=== Passage provided ===

The new governing body had more power than the previous National Assembly, and Maduro held a great amount of influence over it. This was a direct slap in the face to not only democracy, but to the political opposition as well. The National Constituent Assembly had the power to change the constitution, and this was utilized by Maduro to strengthen his grip on power by increasing Presidential term limits. In 2017, Maduro even called off a national referendum which was set to decide whether or not he would continue as President of Venezuela. Maduro was winning, and the opposition couldn’t do anything about it.

In 2018, Venezuela held an election. To little surprise, it is widely believed by the opposition and millions of Venezuelans to have been completely corrupted by Maduro. The voter turnout was under 50%, with many having lost faith that their voices would actually be heard due to the authoritarian nature of Maduro’s government. As a result, the opposition-dominated National Assembly failed to recognize the results of this election, in which Maduro won, therefore leaving the Presidency vacant in the eyes of the National Assembly. According to their constitution, in the event that the Presidency is vacant, the head of the National Assembly would assume the role as acting President; With that currently being 35 year-old Juan Guaido. And just like that, Venezuela now has two Presidents.

=== Data listing ===

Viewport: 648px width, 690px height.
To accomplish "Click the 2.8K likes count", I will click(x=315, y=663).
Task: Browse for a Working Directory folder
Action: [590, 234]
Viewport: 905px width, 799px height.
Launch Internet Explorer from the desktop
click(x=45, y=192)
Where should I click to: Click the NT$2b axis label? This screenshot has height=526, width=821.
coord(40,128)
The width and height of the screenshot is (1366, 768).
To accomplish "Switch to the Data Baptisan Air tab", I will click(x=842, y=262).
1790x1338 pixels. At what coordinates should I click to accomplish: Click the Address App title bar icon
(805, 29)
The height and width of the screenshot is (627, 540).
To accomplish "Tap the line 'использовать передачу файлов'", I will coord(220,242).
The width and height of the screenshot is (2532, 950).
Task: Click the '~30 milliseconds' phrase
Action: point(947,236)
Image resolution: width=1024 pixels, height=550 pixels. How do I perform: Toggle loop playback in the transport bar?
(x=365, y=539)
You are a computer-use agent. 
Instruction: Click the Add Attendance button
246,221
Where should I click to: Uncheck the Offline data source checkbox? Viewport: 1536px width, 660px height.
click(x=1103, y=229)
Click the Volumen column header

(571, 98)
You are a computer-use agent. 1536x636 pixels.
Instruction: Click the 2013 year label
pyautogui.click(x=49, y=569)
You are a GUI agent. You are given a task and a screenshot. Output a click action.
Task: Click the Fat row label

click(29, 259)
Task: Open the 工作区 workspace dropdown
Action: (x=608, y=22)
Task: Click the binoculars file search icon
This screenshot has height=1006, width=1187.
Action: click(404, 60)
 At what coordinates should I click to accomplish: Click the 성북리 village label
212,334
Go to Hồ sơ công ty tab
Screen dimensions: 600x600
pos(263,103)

===

◆ Actions to take:
**a)** From the Venezuela text, extract everything from "The new governing" down to "anything about it.".
**b)** According to the Venezuela text, why did Juan Guaido come to be regarded as acting President? Answer in one to three sentences.

◆ Results of the exercise:
**a)**
The new governing body had more power than the previous National Assembly, and Maduro held a great amount of influence over it. This was a direct slap in the face to not only democracy, but to the political opposition as well. The National Constituent Assembly had the power to change the constitution, and this was utilized by Maduro to strengthen his grip on power by increasing Presidential term limits. In 2017, Maduro even called off a national referendum which was set to decide whether or not he would continue as President of Venezuela. Maduro was winning, and the opposition couldn’t do anything about it.

**b)** The opposition-dominated National Assembly did not recognize the results of the 2018 election that Maduro won, so in its view the Presidency was vacant. Under the constitution, the head of the National Assembly becomes acting President when the Presidency is vacant, and that head was Juan Guaido.